# 任务目标
根据下方关于声场方程的文本段落，说明方程(1)至(4)是在声场时间因子取何种形式的前提下给出的。

# 文本段落
设在流体及弹性海底介质中的密度、纵波声速和弹性模量分别为ρ₁, ρ₂, c₁, c₂, λ, μ，并设水域中点声源位于(0, 0, z_s)处所发出声波，在流体和弹性海底介质中的声场势函数分别为ϕ₁, ϕ₂, ψ，若取声场的时间因子为exp(-iωt)，此时各类介质中声场所应满足的方程式将分别为：

$ {\nabla ^2}{\varphi _1} + k_1^2{\varphi _1} = - 4{\rm{ \mathsf{ π} }}\delta \left( {0,0,z - {z_s}} \right) $

(1)

$ {\nabla ^2}{\varphi _2} + k_2^2{\varphi _2} = 0 $

(2)

$ \nabla \times \nabla \times \mathit{\boldsymbol{\psi }} - {\chi ^2}\mathit{\boldsymbol{\psi }} = 0 $

(3)

$ \nabla \cdot \mathit{\boldsymbol{\psi }} = 0 $

(4)

文本与元素的定位数据
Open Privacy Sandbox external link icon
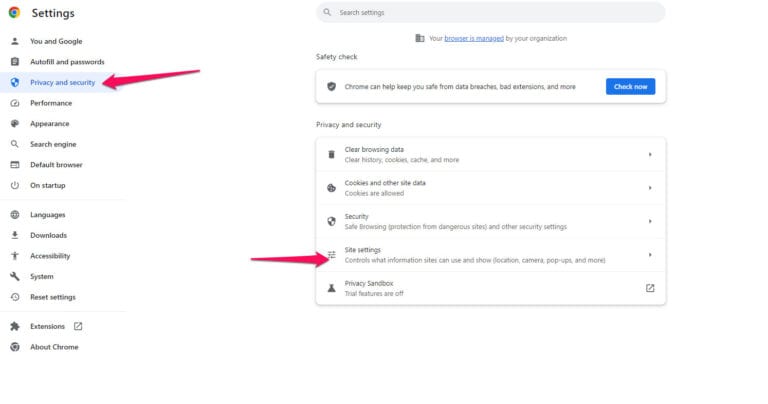This screenshot has height=404, width=768. click(x=650, y=288)
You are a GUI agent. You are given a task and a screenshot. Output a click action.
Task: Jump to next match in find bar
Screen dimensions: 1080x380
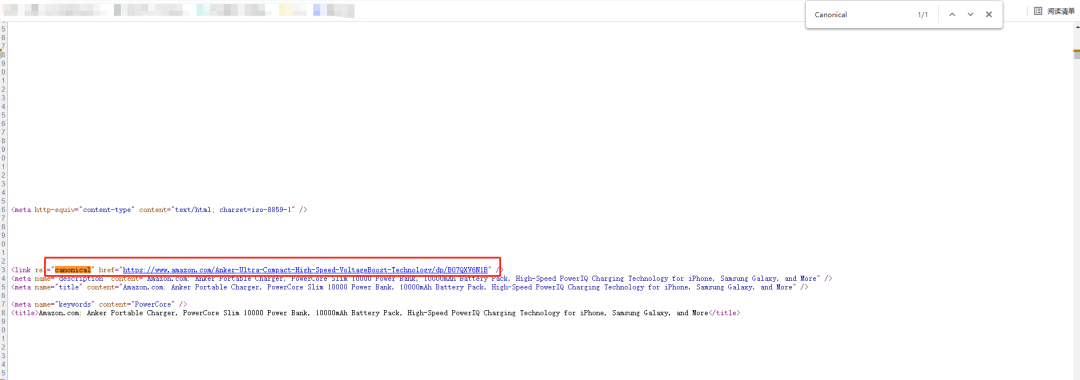click(x=970, y=14)
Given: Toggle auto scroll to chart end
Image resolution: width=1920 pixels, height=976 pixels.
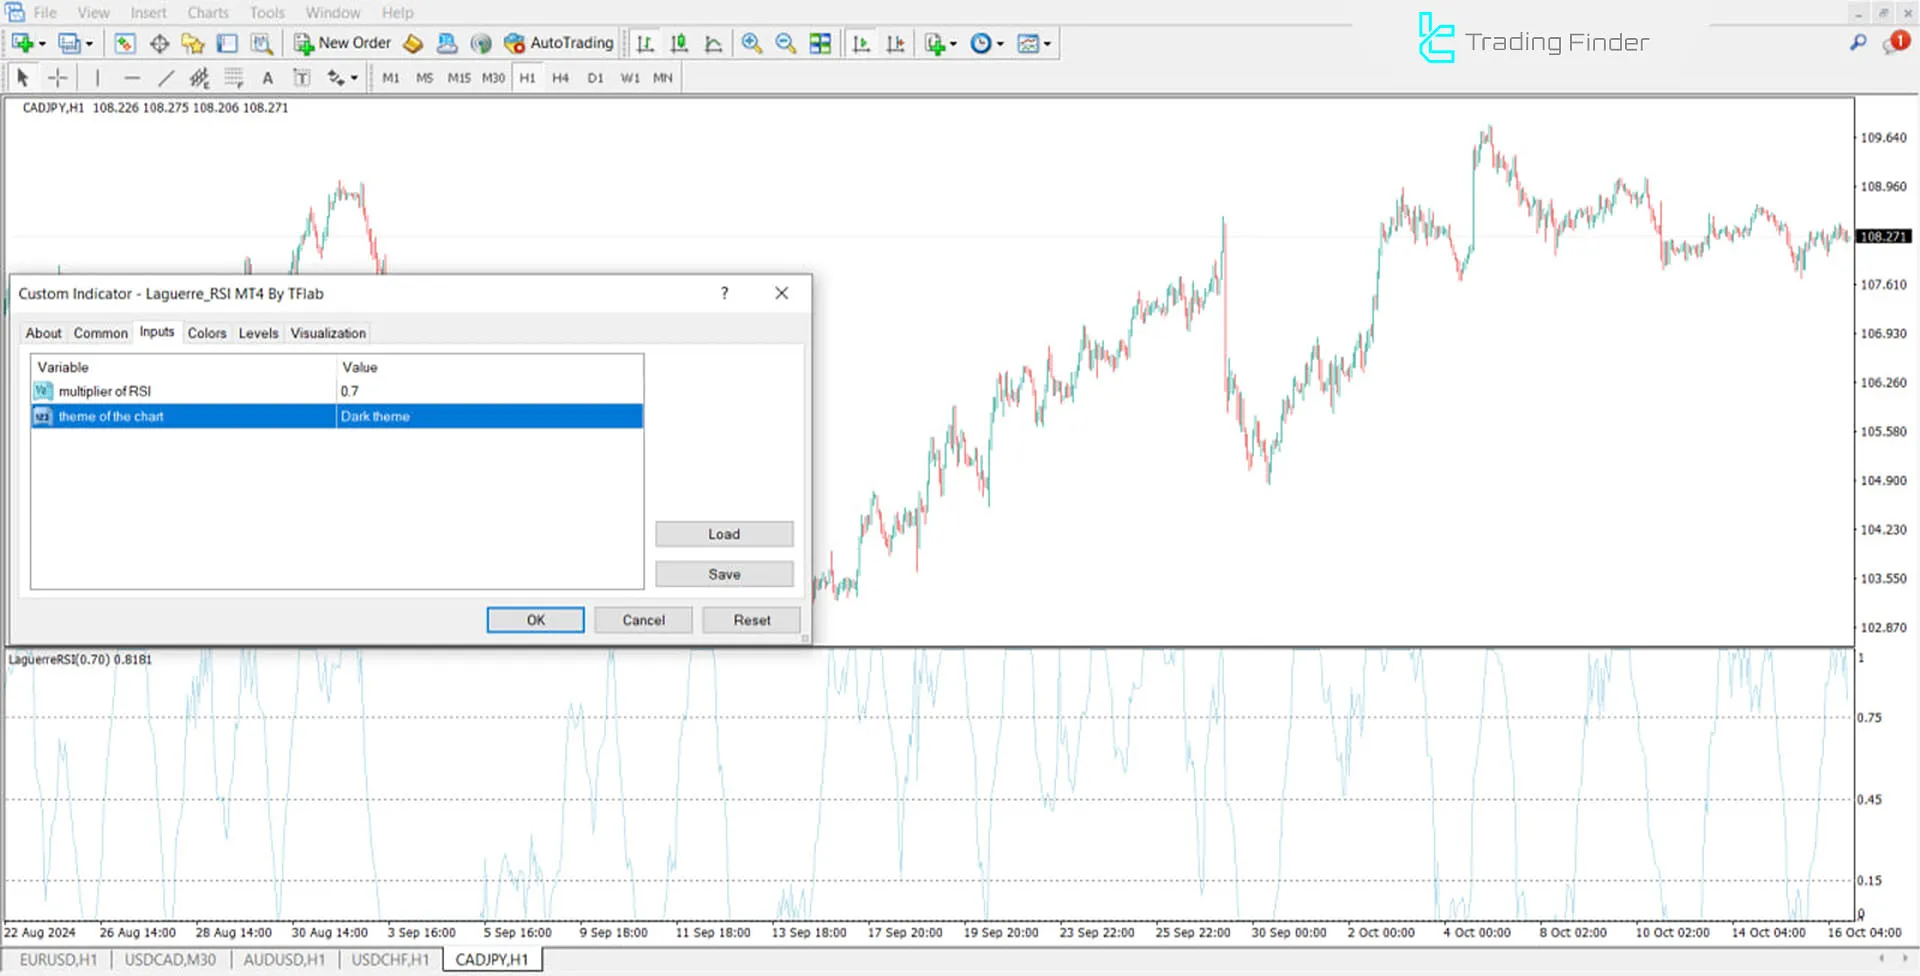Looking at the screenshot, I should click(x=861, y=43).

# 正确输出
这些方程的前提是声场的时间因子取为exp(-iωt)。在此条件下，流体和弹性海底介质中的声场势函数ϕ₁、ϕ₂、ψ分别满足方程(1)至(4)。